Rosset became a film distributor, screening the explicit Swedish flick I Am Curious (Yellow) across the country before the Supreme Court banned it in a landmark case. But his decision to publish a trove of Victorian erotica under the Black Cat imprint made him feminist enemies, and the business couldn’t sustain his ambitions. Anti-Castro activists firebombed Grove’s offices. A union fight further damaged Grove. Rosset suspected the CIA was behind both.
But by the time Rosset sold Grove to heiress Ann Getty in 1985—he was fired shortly thereafter—most people were blaming Rosset. Neil Ortenberg, co-director of Obscene and founder of the now-defunct Thunder’s Mouth Press, was among a group of publishers who tried and failed to buy back Grove with Rosset a few years later. One of his first meetings with his publishing idol—“my shining example”—was in a place Rosset calls “a small-town bar” and which Ortenberg names as the dearly departed strip club Billy’s Topless on Sixth Avenue. Ortenberg later took him to a swankier “gentlemen’s club,” but Rosset found it too fancy.

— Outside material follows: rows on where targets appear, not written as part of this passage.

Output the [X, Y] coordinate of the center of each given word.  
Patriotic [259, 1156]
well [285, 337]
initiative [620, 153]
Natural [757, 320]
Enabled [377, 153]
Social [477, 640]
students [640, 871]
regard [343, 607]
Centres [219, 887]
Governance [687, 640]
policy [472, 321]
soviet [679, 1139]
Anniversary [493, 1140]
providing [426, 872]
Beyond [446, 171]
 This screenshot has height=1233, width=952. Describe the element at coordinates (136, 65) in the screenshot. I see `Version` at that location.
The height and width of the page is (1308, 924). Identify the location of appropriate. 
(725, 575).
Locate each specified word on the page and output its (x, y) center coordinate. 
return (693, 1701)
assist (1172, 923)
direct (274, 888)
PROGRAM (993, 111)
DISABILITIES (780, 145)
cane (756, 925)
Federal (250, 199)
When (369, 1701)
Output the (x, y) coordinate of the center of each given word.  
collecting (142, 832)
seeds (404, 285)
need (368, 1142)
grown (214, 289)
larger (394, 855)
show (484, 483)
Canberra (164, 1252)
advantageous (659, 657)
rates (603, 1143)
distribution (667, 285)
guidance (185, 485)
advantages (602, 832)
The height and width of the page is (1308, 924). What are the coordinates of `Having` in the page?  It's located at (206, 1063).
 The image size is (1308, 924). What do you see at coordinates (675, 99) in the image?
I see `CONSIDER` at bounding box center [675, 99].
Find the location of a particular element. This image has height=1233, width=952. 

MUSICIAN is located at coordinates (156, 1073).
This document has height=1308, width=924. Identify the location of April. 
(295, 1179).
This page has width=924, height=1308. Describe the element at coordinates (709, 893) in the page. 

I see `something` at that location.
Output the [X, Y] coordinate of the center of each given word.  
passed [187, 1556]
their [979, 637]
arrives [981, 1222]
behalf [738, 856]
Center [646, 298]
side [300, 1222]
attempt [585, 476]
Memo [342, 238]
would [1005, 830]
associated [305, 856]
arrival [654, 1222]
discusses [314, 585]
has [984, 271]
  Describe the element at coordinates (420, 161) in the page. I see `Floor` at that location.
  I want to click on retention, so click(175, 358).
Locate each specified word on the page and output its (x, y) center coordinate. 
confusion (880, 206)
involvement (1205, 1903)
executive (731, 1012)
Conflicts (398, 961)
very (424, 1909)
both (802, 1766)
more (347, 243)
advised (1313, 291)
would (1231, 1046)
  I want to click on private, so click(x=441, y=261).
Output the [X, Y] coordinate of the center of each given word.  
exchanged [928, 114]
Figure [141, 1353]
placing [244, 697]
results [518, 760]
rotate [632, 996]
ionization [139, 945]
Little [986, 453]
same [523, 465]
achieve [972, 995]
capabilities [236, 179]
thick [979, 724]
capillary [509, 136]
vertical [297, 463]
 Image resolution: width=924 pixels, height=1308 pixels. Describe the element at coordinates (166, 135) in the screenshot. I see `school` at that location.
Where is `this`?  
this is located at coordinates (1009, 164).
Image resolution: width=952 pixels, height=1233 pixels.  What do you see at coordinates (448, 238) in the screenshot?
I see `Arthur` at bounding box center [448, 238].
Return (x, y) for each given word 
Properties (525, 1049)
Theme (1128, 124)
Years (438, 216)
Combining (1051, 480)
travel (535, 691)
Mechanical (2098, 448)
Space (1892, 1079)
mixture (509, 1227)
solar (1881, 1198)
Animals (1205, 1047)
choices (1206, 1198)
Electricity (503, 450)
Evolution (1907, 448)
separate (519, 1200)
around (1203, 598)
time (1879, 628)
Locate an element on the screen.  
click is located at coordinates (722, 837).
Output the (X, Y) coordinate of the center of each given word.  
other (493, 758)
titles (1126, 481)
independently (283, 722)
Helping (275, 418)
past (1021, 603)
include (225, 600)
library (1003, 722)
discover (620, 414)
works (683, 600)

Ortenberg thinks Goldstein was only half-right about Rosset’s downfall. “Being a self-destructive person is somewhat different from being a bad businessman,” says Ortenberg, who can easily envision a world where Rosset wouldn’t have receded into the nostalgic haze. “He was a major cultural impresario, and that’s an amazing legacy,” he says. “People know about Hugh Hefner … but to me [Barney’s] the much more significant cultural figure.”